Ils quittent la bâtisse par l'ouverture et se retrouvent dans un terrain défoncé, couvert de débris de construction et entouré par la forêt.

— Non... dit Ariane.

Julien attire la jeune fille contre lui. Elle ne veut pas, pas ici, une catastrophe va leur tomber dessus. La police va arriver ou les quatre gars vont les attaquer avec des armes qu'ils avaient cachées. Mais elle se laisse aller et ils s'embrassent.

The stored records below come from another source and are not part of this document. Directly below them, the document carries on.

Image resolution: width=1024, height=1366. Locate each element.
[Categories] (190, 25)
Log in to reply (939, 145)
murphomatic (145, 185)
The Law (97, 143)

Elle voit un mouvement dans la porte, puis réalise que son anxiété la trompe.

Les mains de Julien glissent dans les cheveux d'Ariane et elle frissonne de plaisir. Il la mène à son auto, ils montent à l'intérieur et s'en vont.

[Ariane a choisi le pardon, même si ce sont des porcs. A-t-elle bien fait?]

[Prochain épisode vendredi le 16 juin à 16h00 Europe (CET) et Afrique centrale (CAT), 15h00 Afrique de l'ouest (WAT) et Greenwich (GMT), 10h00 Amérique (EST)... et pour ma lectrice à Bora Bora, il sortira à 4 heures du matin^^. Ne vous gênez pas pour discuter avec moi dans les commentaires, vos votes font toujours grand plaisir et je vous souhaite tout ce qu'il y a de meilleur <3<3<3]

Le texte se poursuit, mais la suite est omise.